• REQUIRED WORK:
(a) In the article on Jewish deaths from Covid-19, how many deaths did the ONS examine, and over what period?
(b) Pick up the article on Jewish deaths from Covid-19 after its last sentence and carry it forward.

• PAGE TEXT:
#####
Institute for Jewish Policy Research's warning comes amid a grim new milestone of 500 community fatalities

Jewish researchers have declared a mysterious and unknown “Jewish factor” to explain the disproportionately high number of Jewish deaths from Covid-19.

The warning came in a statement from the Institute for Jewish Policy Research (JPR)  this week following the release of analysis from the Office of National Statistics which looked at the impact of the coronavirus by religious group.

Religion is not recorded on death certificates, making analysis by religion “painstakingly slow”, but the ONS looked at 140,000 deaths between March and May and retrieved this information by linking death registrations to 2011 Census data.

It comes in the week that the Board of Deputies confirmed that 500 Jews in the UK had now died of coronavirus, compared to only 305 people in the entire State of Israel having died of Covid-19.

JPR said the ONS study now “makes it possible to compare the Jewish population’s experience with those of other religious groups,” as well as the general UK population as a whole, after taking into account factors such as age, demographics and socio-economic profiles.

Whilst JPR researchers acknowledged that age and geographical profile will have had “a significant negative effect” on the Jewish population, there were likewise reasons to think it should have had less of an effect on the Jewish population, such as average socio-economic and health profiles.
#####
• PROVIDED RECORDS:
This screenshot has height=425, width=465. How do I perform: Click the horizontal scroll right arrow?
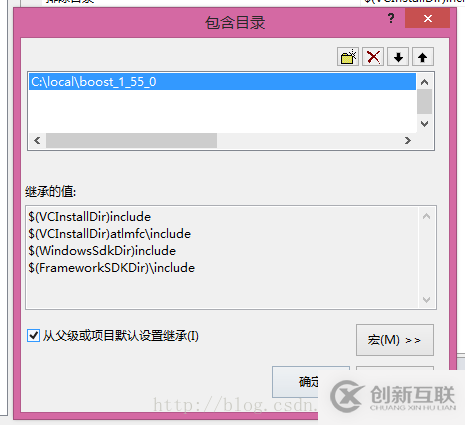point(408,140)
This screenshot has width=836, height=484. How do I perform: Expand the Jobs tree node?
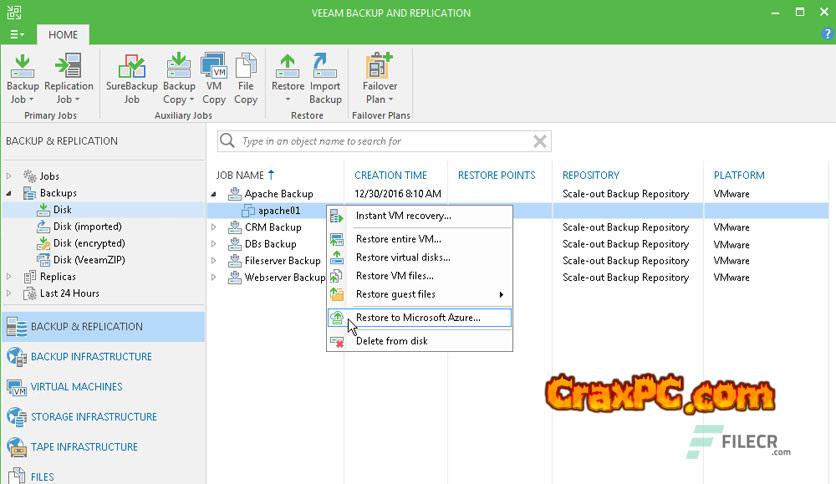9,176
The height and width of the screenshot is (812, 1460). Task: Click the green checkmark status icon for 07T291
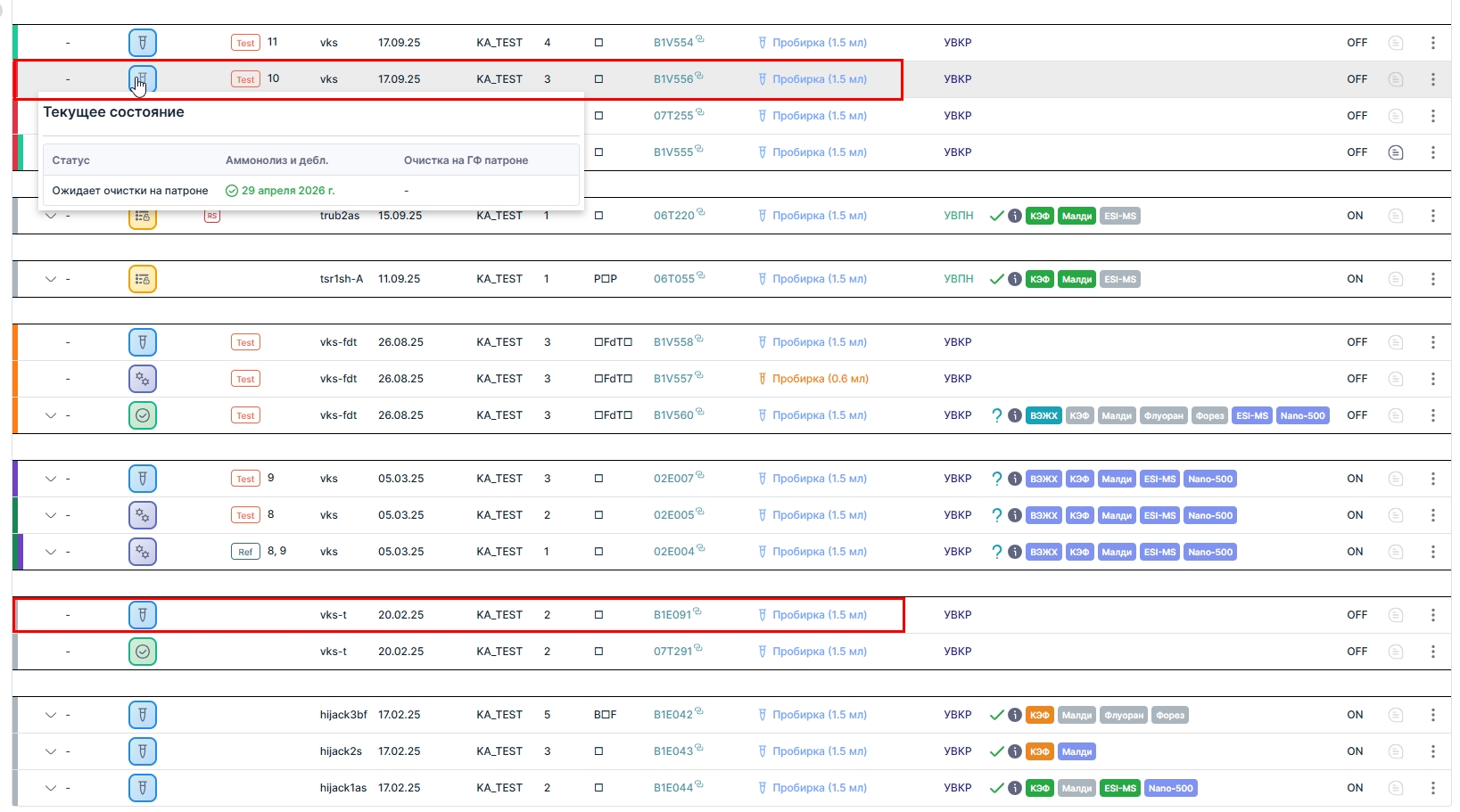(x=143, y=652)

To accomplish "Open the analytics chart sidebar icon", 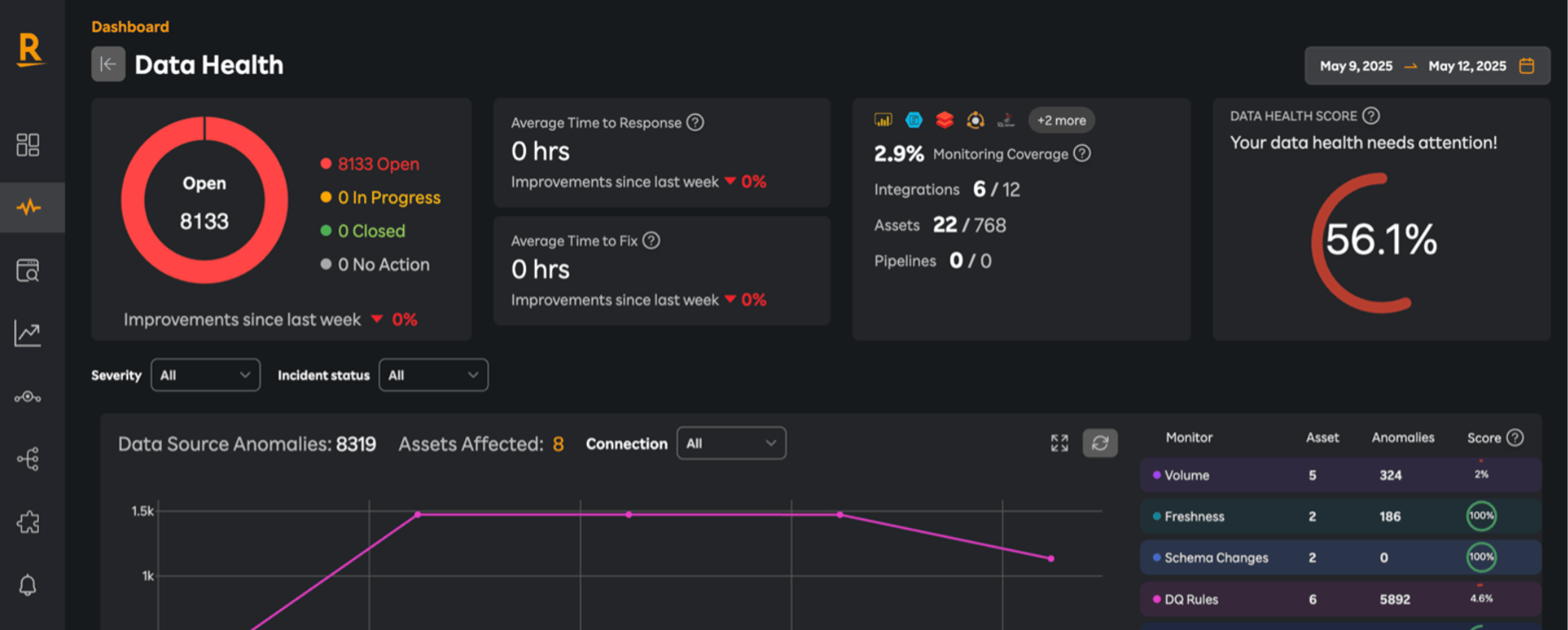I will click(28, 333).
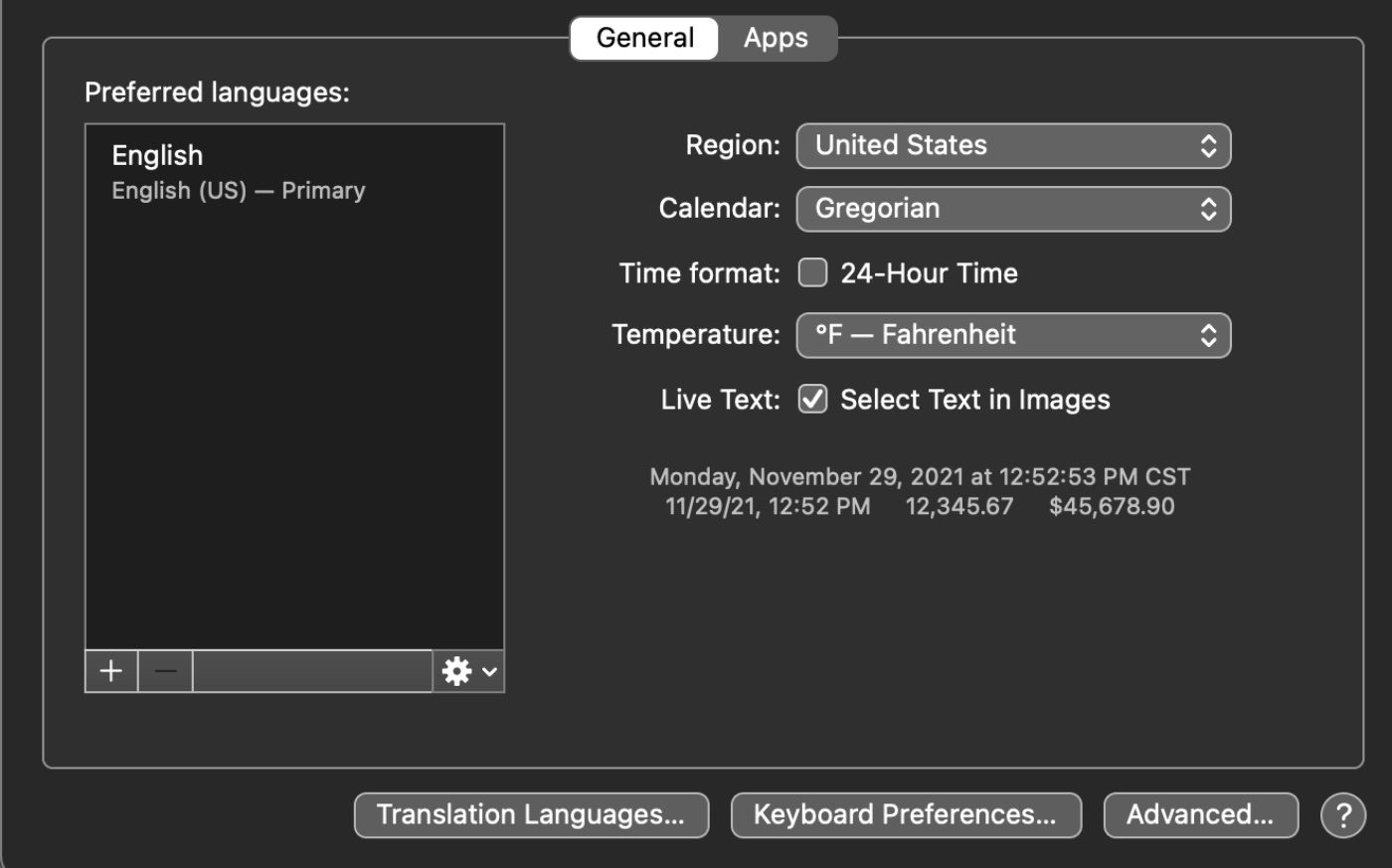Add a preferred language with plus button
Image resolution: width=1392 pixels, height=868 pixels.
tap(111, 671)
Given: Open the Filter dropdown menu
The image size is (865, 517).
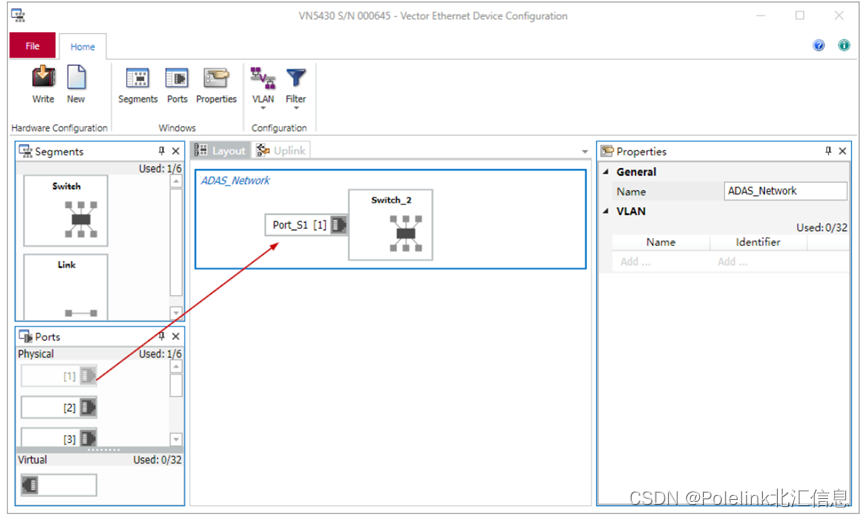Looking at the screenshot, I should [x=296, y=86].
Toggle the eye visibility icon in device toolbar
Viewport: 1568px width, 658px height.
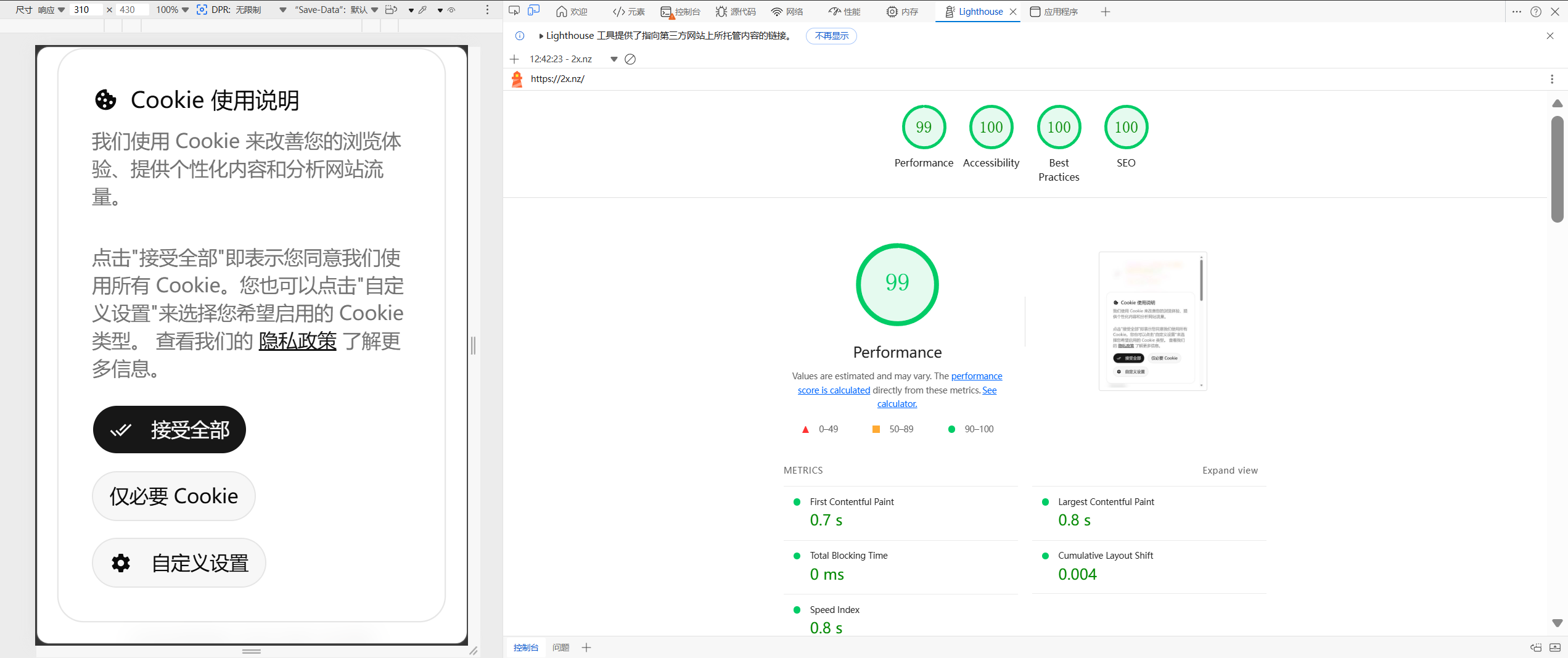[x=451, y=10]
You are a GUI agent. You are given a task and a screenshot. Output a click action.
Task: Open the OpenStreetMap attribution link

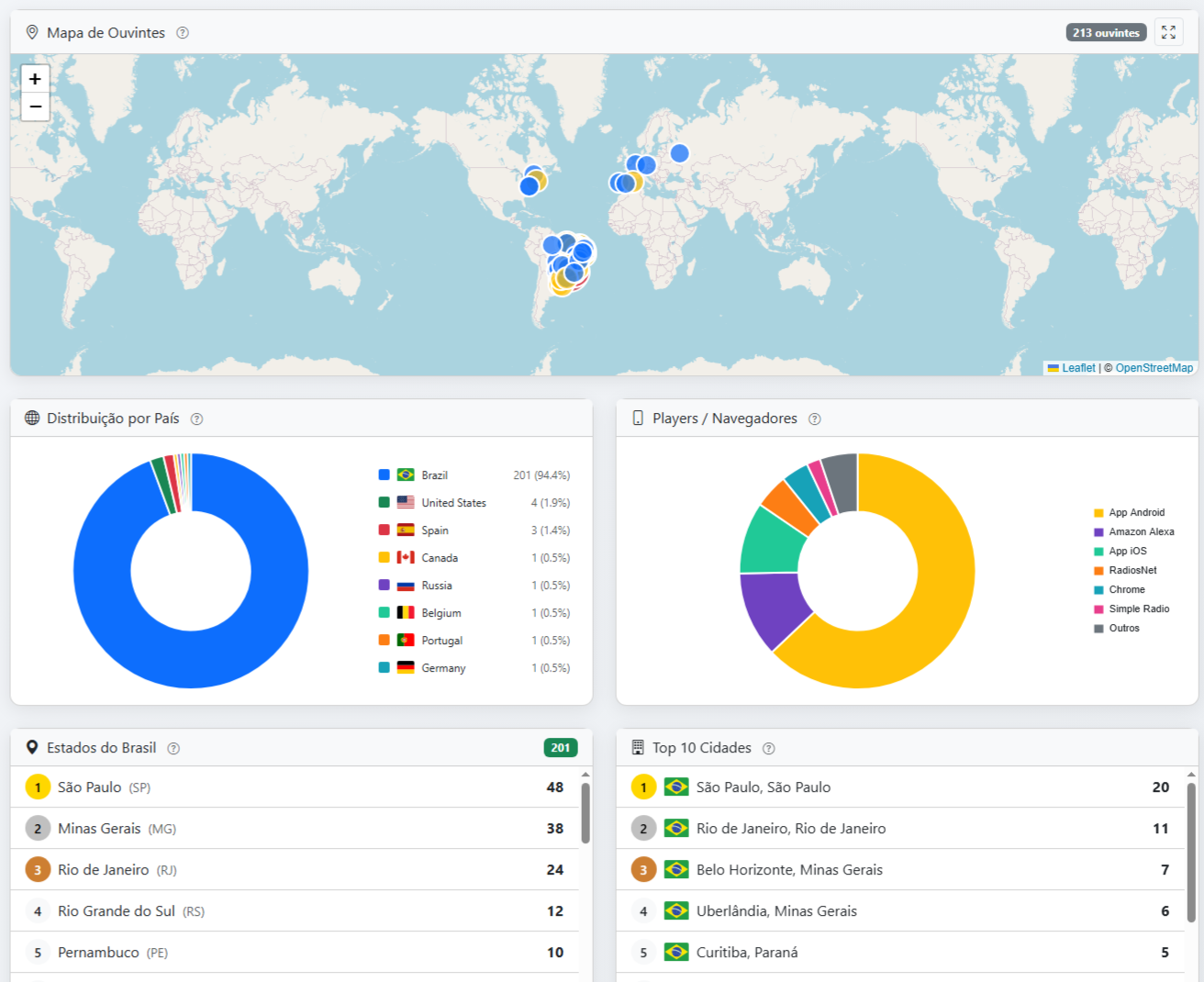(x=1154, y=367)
#####
• ANSWERS PER TASK:
(a) 140,000 deaths between March and May.

(b)
The JPR said this week that “even after accounting for these factors [such as age and geography], Jews still have a significantly elevated risk of death from Covid-19” when compared to other religious groups, such as Christians.

“The persistence of elevated risks when all appropriate controls have been put in-place suggests the presence of a particular ‘Jewish factor’ that independently inflates mortality, and does so more for males than females,” JPR said.

 

“Both the strength of this particular ‘Jewish factor’ and its differentiated effect by sex cannot be easily explained. We remain puzzled by these findings… Further research is needed to determine the causes generating Jewish vulnerability to Covid-19.”

 

Analysts warned against people jumping to conclusions, adding that there may be “localised circumstances,” an example of which was cited in Sweden.

 

“Jews have been dying there at a considerably higher rate than the national average,” JPR said. “But when we probed further we found that a high number of deaths in just one elderly Jewish care home in Stockholm created this distorting effect. When removed, Jews actually fared better than average.”